Юрий Сушко - Подруги Высоцкого
По сюжету их герои – брат и сестра, по профессии оба актеры. Героиня к тому же наркоманка. В ходе репетиций Владимир ей натуралистично описывал, что она должна была чувствовать при «ломке», предостерегая и требуя ни в коем случае не прикасаться самой к этому зелью.

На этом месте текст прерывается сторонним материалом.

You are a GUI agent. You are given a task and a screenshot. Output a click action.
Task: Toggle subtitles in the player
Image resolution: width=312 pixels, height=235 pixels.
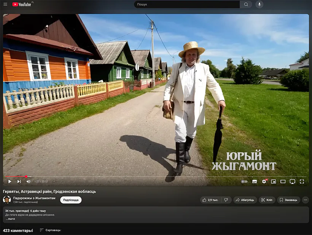click(x=255, y=182)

«О его пристрастии я знала и до этого: была единственным человеком в театре, посвященным в эту тайну. Вторым, кто знал, был его друг – поставщик наркотиков», – говорила Алла Сергеевна, вспоминая свои физические ощущения от того потока энергии, который бил из Высоцкого в «Гамлете»: «У меня поползли мурашки по телу. Я зашла за его спину – ничего нет. Опять перед ним – чувствую поток. И тогда стали с ним об этом говорить и вместе разбирать психическую энергию… И это я ему прощала, потому что я понимала, что это уже – конец… И его невозможно было остановить, как невозможно было остановить руками взлетающий самолет. Он сам понимал, что разобьется, но его влекло нечто более сильное, чем он сам…»
«Приподняв занавес за краешек», Демидова узнала, что «начал он с приема амфетамина, чтобы постоянно быть в тонусе. Тогда же амфетамин в любой аптеке можно было купить. Сначала по четверти таблетки принимал, потом больше и больше… Он ей как-то сказал: «Алла, я нашел лекарство, которое полностью перекрывает действие алкоголя». За несколько дней до его гибели она встретила его перед спектаклем вдрызг пьяного. «Володя, – заговорила Алла, – как же ты будешь играть?» А он ей в ответ пробурчал: «Как всегда». И вышел на сцену совершенно трезвым.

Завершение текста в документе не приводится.